Feature Post

Thursday, August 25, 2011

TELEVISION

Previously, the TV equipment was based on an 1884 invention called the scanning disk patented by Paul Nipkow. Full of holes, large disc spun in front of an object while a photoelectric cell recorded changes in light. Depending on the power supply photoelectric sensor, a number of bulbs would glow or remain dark. Although mechanical Nipkow would not be able to acquire and deliver a clear, live-action image, most of the TV inventors still hoped to complete potential.

Not Philo Farnsworth. In 1921, the Mormons of 14 years had an idea while working at his father's farm in Idaho. Mowing hay in rows, Philo realized an electron beam can scan an image in horizontal lines, reproducing the image almost immediately. It will prove to be a crucial breakthrough.

But young Philo was not alone. At the same time, Russian immigrant Vladimir Zworykin also developed a camera that focused an image through a lens on a variety of photoelectric cells coating the end of a tube. The electrical image formed by the cells are scanned line by line by an electron beam, and transferred to a cathode ray tube.

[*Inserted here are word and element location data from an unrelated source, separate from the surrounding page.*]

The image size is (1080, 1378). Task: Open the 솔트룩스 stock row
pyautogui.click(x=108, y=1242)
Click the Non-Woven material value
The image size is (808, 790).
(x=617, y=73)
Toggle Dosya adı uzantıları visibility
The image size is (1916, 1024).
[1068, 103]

Instead, the electron beam, Farnsworth dissector device for the images used for "anode finger" - a pencil-sized tube with a small opening at the top - to scan the image. Magnetic coils sprayed with electrons emitted from electrical image left to right and line by line over the hole, where they became electric. Zworykin and Philo devices is then delivered to the cathode ray tube power, which reconstruct the image scanning on a fluorescent surface.

Farnsworth applied for a patent for his image dissector in 1927. The development of the television system was plagued by a lack of money and the challenges to patent Farnsworth giant Broadcasting Corporation of America (RCA). In 1934, bought the British company British Gaumont communications license Farnsworth to make systems based on his creations. In 1939, the American company RCA once. The two companies had developed systems of their own television and recognized Farnsworth as a competitor. World War interrupted the development of television. When television became a regular event after the war, Farnsworth was not involved. Instead he spent his time trying to perfect the devices he had designed.

David Sarnoff, vice president of Radio-powerful United States, later hired Zworykin to ensure that RCA would control the technology of television. Sarnoff and Zworykin visited Farnsworth's lab messy, but the entrepreneur to the inventor of Mormon was making fun of the sale of the company - Farnsworth and services - to RCA for a lousy $ 100,000. So Sarnoff pride downplayed Philo's innovations, saying: "There is nothing here, we will need."

In 1934, RCA demonstrated tube "iconoscope" image dissector room very similar to Farnsworth. RCA claimed that Zworykin was based on trying to patent the device in 1923 - even though Russia has used the old design Nipkow spinning disk until after he visited the laboratory of Philo.

The patent war had really begun - and Phil, as Farnsworth adults preferred to be called, was in a dilemma. He could not license inventions, while the case was in court, and he has struggled with its lenders on the control and manage its own affairs. Farnsworth men "gang laboratory" faithful were fired and rehired several times during its economic fluctuations, but retained the confidence of Phil. When the financial Farnsworth refused his request for a radio studio, the inventor and a partner built a studio on your own.

Meanwhile, back at RCA, Sarnoff had spent more than $ 10 million in a major R & D efforts at the Expo TV 1939 New York World, Sarnoff announced the launch of commercial television - even if the camera was RCA insufficient and that the company had a single patent on television. Later that year, the company was forced to pay royalties to Farnsworth Radio and Television.

With World War I started, Farnsworth realized that the future of commercial television was in the hands of entrepreneurs - hard work is not a lone inventor in his lab. Its patent expires, Phil grew depressed, drunk and addiction to painkillers. In 1949, Farnsworth reluctantly agreed to sell radio and television.

Philo T. Farnsworth has always been an outsider, a bright flaming star at the beginning of a new electronic age. His adventure with the electron was a private affair, a celebration of the spirit of the lone inventor.